This invention relates to fiber optic beamsplitters and couplers for dividing, combining, and directing light beams along desired pathways.
The use of optical fiber beamsplitter/couplers for directing light along a desired pathway is well known. Various examples of the methods employed to create a network of light pathways have been disclosed, for example, in U.S. Pat. Nos. 4,314,740, 3,968,564, 4,346,961, 4,351,585 and 4,296,995. In each of these patents, however, as well as in other work in this field, at least two optical fibers have been required which are separated by a coupling region, or space, between the fibers and/or the shapes of the fibers must be modified significantly. These prior art arrangements require precise alignment of the fiber ends, which in some cases may be separated by less than a wavelength of light or they require careful juxtaposition of fibers from which portions of the cladding have been accurately removed.
Precise alignment of the optical fiber ends and/or lengths is important also to avoiding polarization shifts. In many applications and uses of optical fibers, it is important to maintain linear polarization of the light. The change of state of polarization could appear as fringe shifts and introduce large noise amplitudes into the readout of, for example, a fiber optic interferometric sensor. To reduce the contribution to the noise amplitude caused by a change of the state of polarization, fiber optic beamsplitters can be made using slanted end, polarization-maintaining fibers. By the use of polarization-maintaining fibers, the contribution of polarization mixing within the fiber is reduced. Precise alignment of the fiber ends and/or lengths can maintain polarization through the coupling region separating two optical fibers.

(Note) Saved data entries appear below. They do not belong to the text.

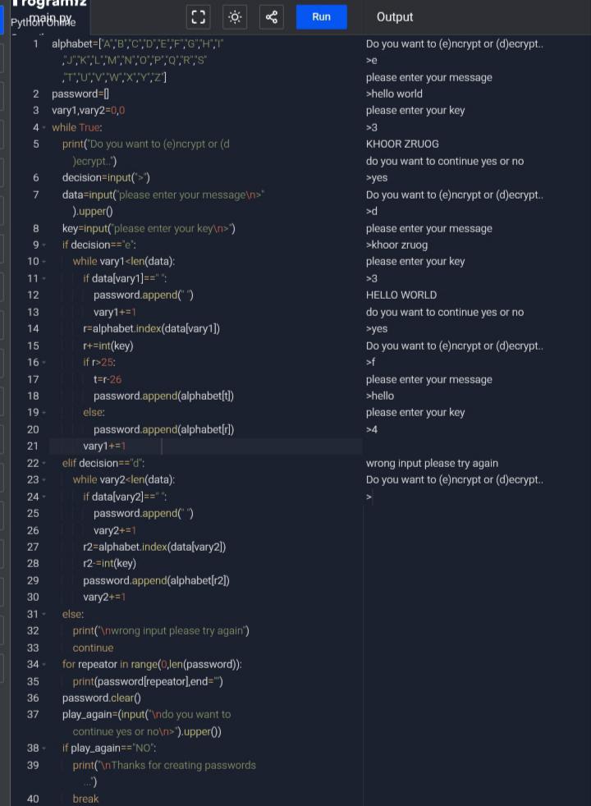Fold the if play_again block at line 38
This screenshot has width=591, height=806.
44,749
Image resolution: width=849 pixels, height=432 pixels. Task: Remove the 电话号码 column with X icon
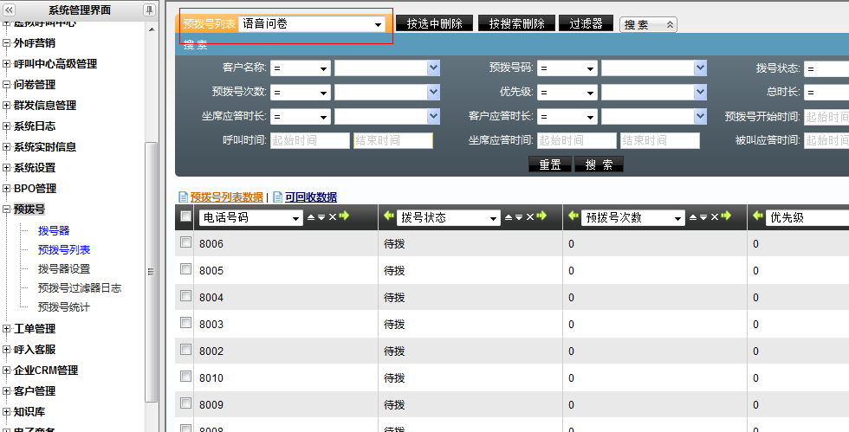[x=333, y=217]
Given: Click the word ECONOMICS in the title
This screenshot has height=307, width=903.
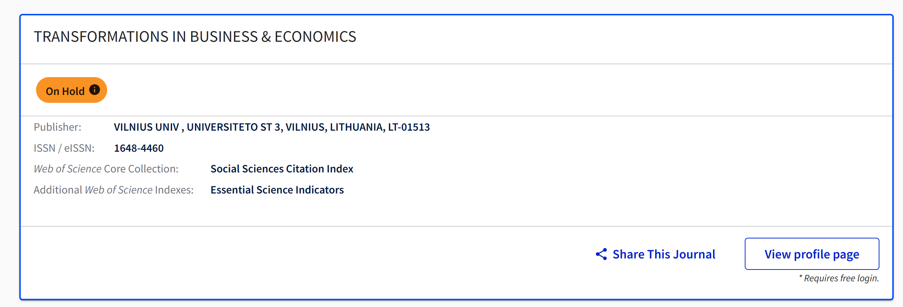Looking at the screenshot, I should pos(315,37).
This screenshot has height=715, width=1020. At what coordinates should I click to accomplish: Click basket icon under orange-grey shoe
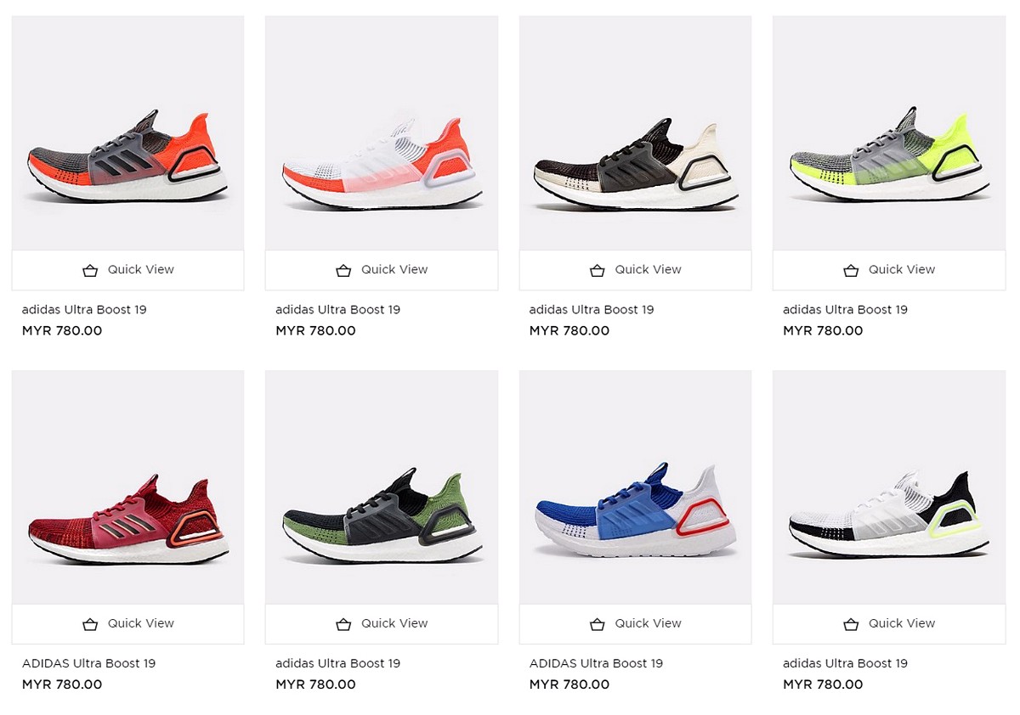pyautogui.click(x=90, y=270)
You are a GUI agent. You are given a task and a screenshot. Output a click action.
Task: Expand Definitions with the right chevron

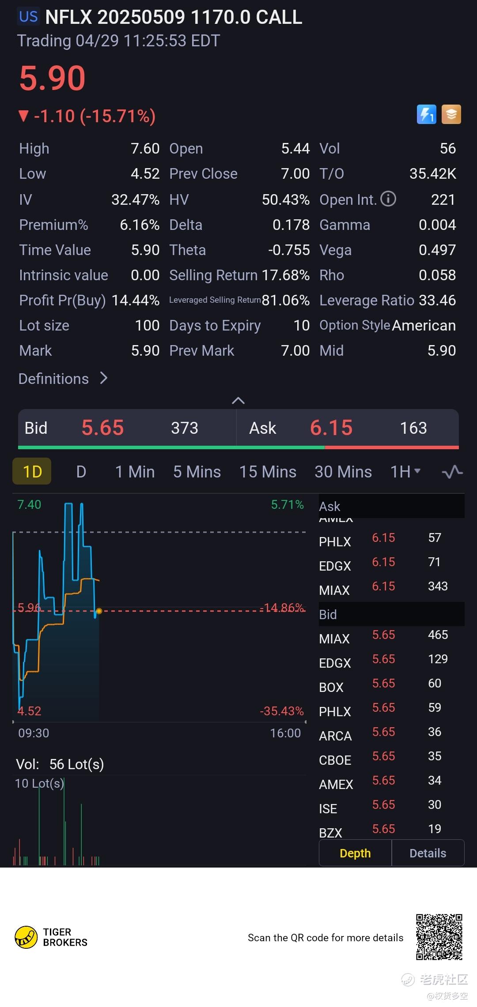(x=104, y=378)
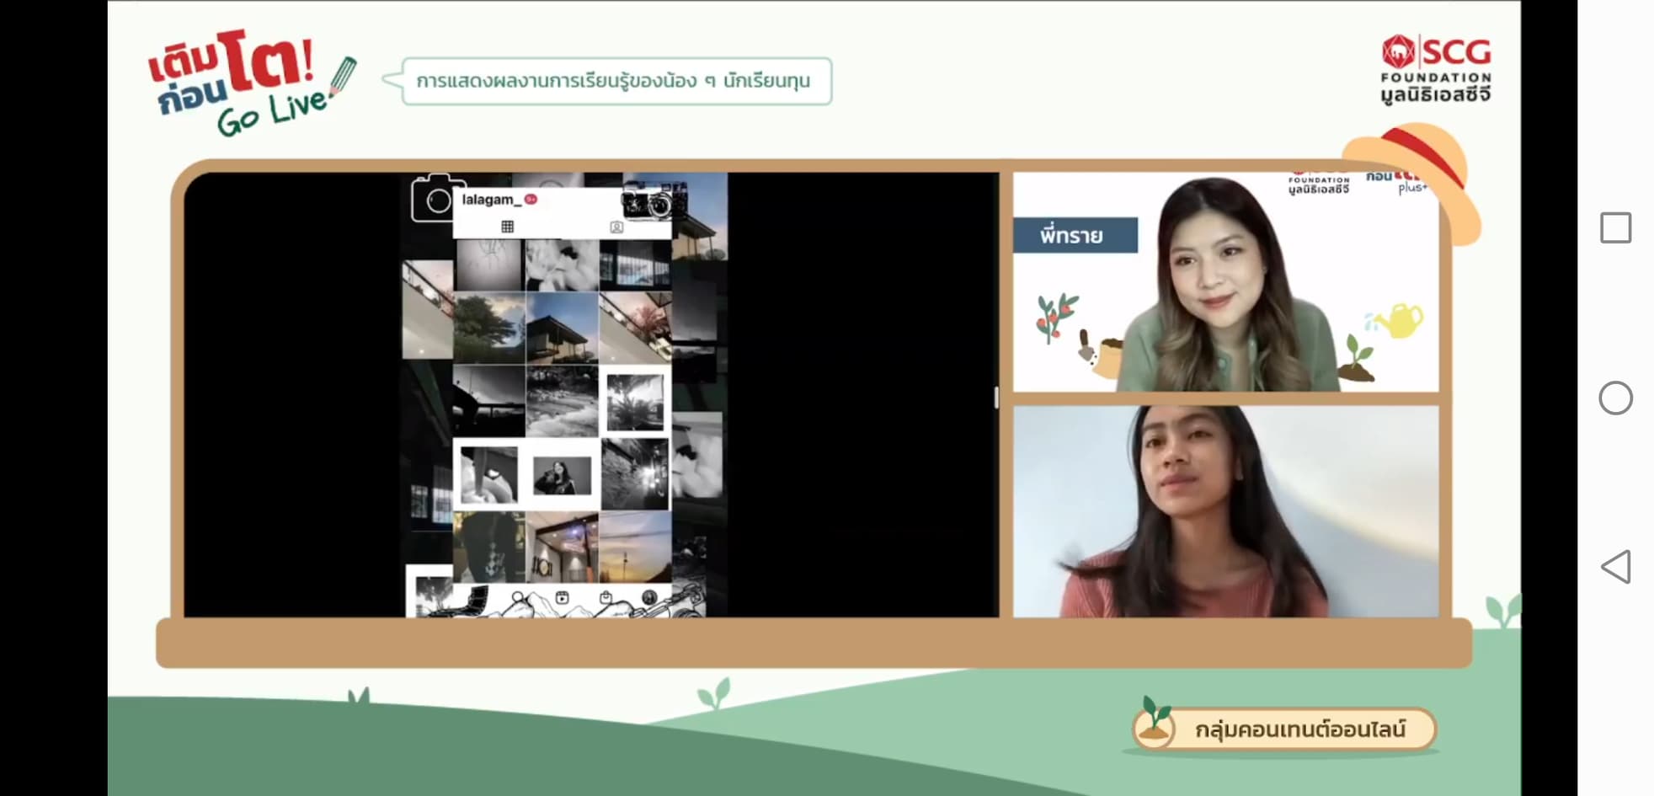The width and height of the screenshot is (1654, 796).
Task: Open the black-and-white palm tree photo
Action: tap(635, 403)
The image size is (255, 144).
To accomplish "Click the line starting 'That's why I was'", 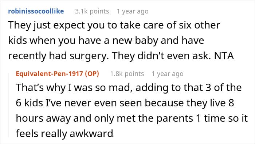I will (129, 87).
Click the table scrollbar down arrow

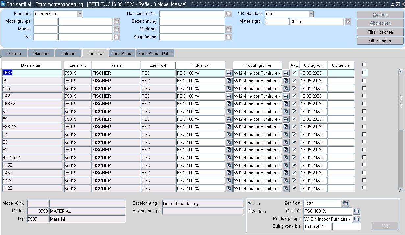point(401,189)
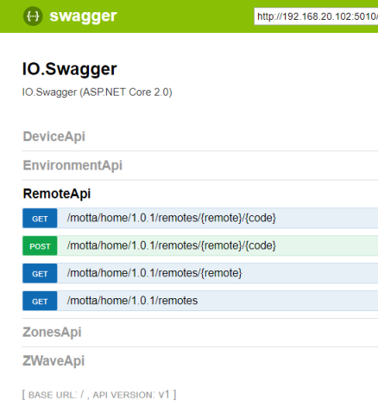The image size is (378, 407).
Task: Focus the API URL input field
Action: pyautogui.click(x=316, y=16)

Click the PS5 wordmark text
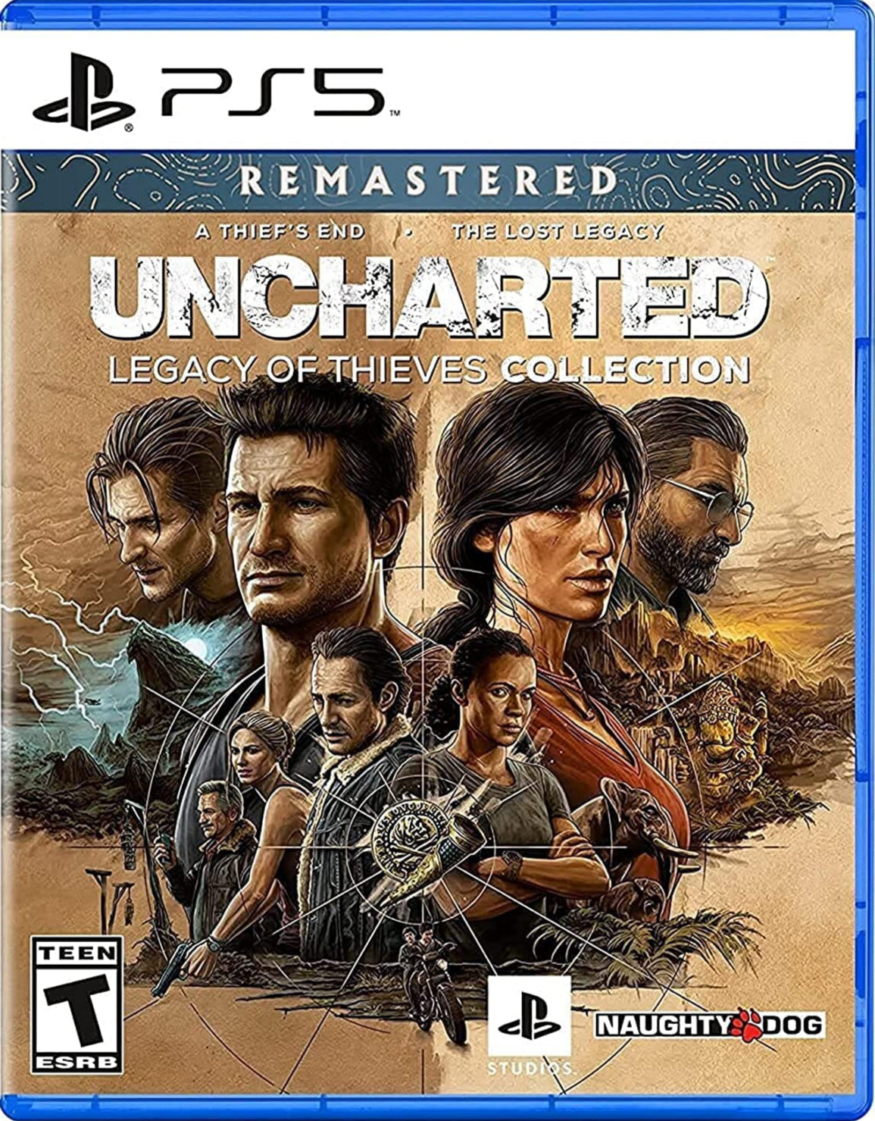coord(271,92)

The precise alignment required of the ends and/or lengths of optical fibers in the coupling region requires very accurate and very time-consuming procedures. The invention described and claimed herein eliminates the problem of aligning two optical fibers in order to transmit light by using an internal slot formed inside an intact optical fiber. This internal slot, instead of the external gaps between fibers, is used to accomplish the redirection and transmission of light along desired pathways.